La société solidaire débute par l’embauche de 250 000 personnes pour une stratégie de covid-zéro
La porte d’entrée québécoise vers cette société solidaire, le conseil national de Québec solidaire l’a voté en septembre 2020 : l’embauche immédiat de 250 000 personnes dans les services publics et le communautaire dont la première tâche serait la mise en oeuvre d’une stratégie de covid-zéro qui a suscité en Angleterre la mise sur pied d’une vaste coalition populaire. Comme partout dans le monde, sauf dans certains pays de l’Asie du Pacifique dont l’Australie et la Nouvelle-Zélande, les politiques anti-Covid de yo-yo, ou stop-and-go, épuisent les travailleuses essentielles, d’autant plus qu’elle sont confrontées à des politiques d’austérité, et démoralisent la population en général, d’autant plus que les soutiens financiers et humains sont déficients particulièrement pour les plus vulnérables. En conséquence, le scepticisme croît, les farfelues théories conspirationnistes foisonnent et la désobéissance envers les consignes gagne du terrain.

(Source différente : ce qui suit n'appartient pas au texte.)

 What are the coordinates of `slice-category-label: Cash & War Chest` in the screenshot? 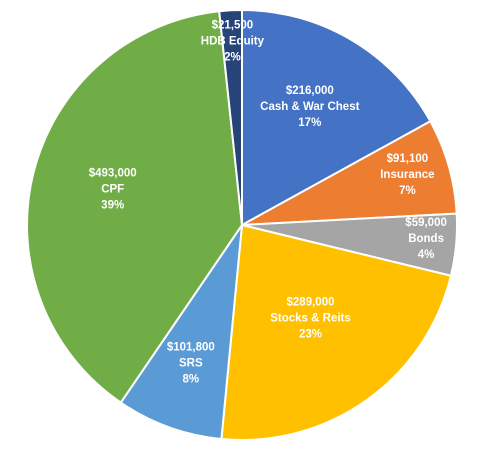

En désespoir de cause, les gouvernements misent leur va-tout sur les vaccins qui arrivent au compte-goutte leur production et distribution, pourtant financées par ces mêmes gouvernements, étant régies par les stratégies de maximisation des profits des monopoles pharmaceutiques. La faillite des politiques pandémiques de l’Amérique du Nord et de l’Europe se combine en un accaparement égoïste de la trop faible production mondiale de vaccins aux dépens des pays de l’Amérique du Sud, de l’Afrique, du Moyen-Orient et de l’Asie du Sud. Pendant ce temps, les GAFAM et milliardaires de ce monde s’enrichissent queue par dessus tête, sans impôts supplémentaires, sur le dos des PME qui malencontreusement jappent pour des ouvertures hâtives non essentielles faute d’aide suffisante gouvernementale pour soutenir leurs frais fixes et subvenir aux besoins essentiels de leurs propriétaires et personnes employées. Et voilà que les super-virus envahissent la scène pour nous précipiter vers une troisième vague qui va déferler principalement sur les personnes âgées, affaiblies et malades et leurs soignantes.